A Polícia Federal informou que o ex-governador do Rio de Janeiro, Cláudio Castro (PL), manteve canal direto com a refinaria Refit para agilizar demandas da empresa e teria utilizado terceiros para custear despesas privadas. As conclusões constam em representação de 112 páginas assinada no dia 2 de agosto de 2026.
A investigação aponta que Castro criou um ambiente institucional favorável à Refit, tratando o empresário Ricardo Magro como amigo e conversando com o advogado Marcos Joaquim Gonçalves Alves sobre questões administrativas. Em mensagens extraídas de celulares, o ex-governador afirmou que “toca por aqui” ao tratar da regularização fiscal da empresa.
A PF identificou indícios de lavagem de dinheiro relacionados ao pagamento de R$ 10.500 em caviar, entregues no Hotel Emiliano, em São Paulo. Embora Castro tenha mencionado que enviaria o comprovante via Pix, o valor foi pago pela AC Santos Participações e Empreendimentos, empresa do advogado Antônio Carlos da Conceição Santos.
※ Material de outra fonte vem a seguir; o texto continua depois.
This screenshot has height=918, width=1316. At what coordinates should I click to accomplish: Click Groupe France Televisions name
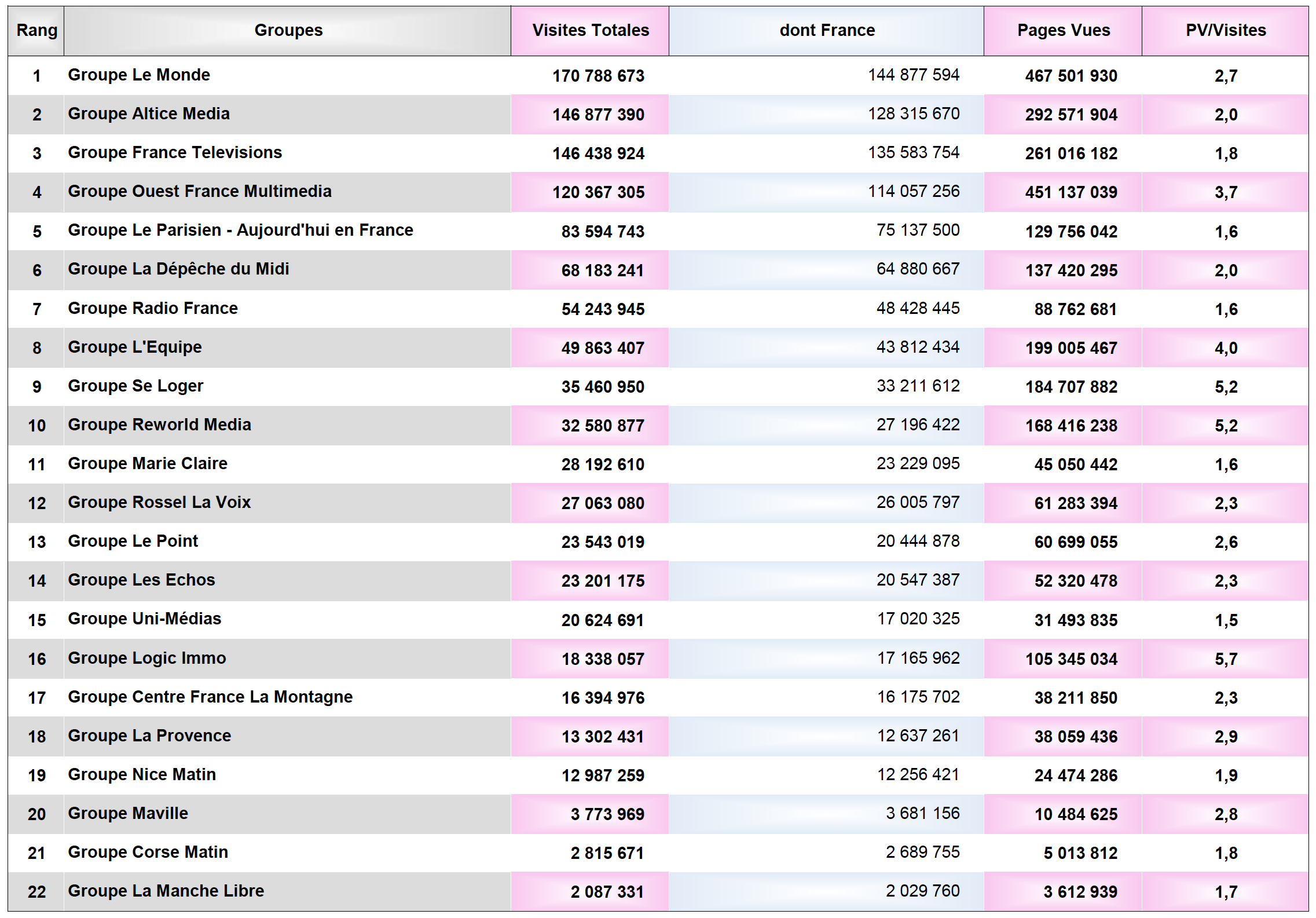175,153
O documento cita ainda o controle de uma casa de luxo em Petrópolis registrada em nome de terceiros. Mensagens mostram o ex-governador tratando as intervenções no imóvel como “minha obra” e participando do projeto de uma adega orçada em R$ 245 mil, cujo arquivo continha o título “AP Adega Claudio Castro”.
Na Barra da Tijuca, a PF analisou uma cobertura onde Castro pagava aluguel de R$ 10 mil mensais, valor inferior aos R$ 25 mil a R$ 29 mil praticados em imóveis semelhantes. A empresa proprietária da unidade a adquiriu por R$ 3,48 milhões, mas só abriu a primeira conta bancária quase três anos depois.
A apuração também detalha articulações para a renovação da licença ambiental da Refit. Mensagens entre o então secretário de Ambiente, Bernardo Rossi, e Renato Bussiere, presidente do Instituto Estadual do Ambiente (Inea), indicam esforços para superar obstáculos técnicos e buscar apoio na comissão de votação.
A representação da PF pede novos mandados de busca e apreensão, além do afastamento dos sigilos financeiro, fiscal e bursátil de investigados ligados ao núcleo político do grupo. A assessoria de Castro e a Refit não responderam aos pedidos de manifestação.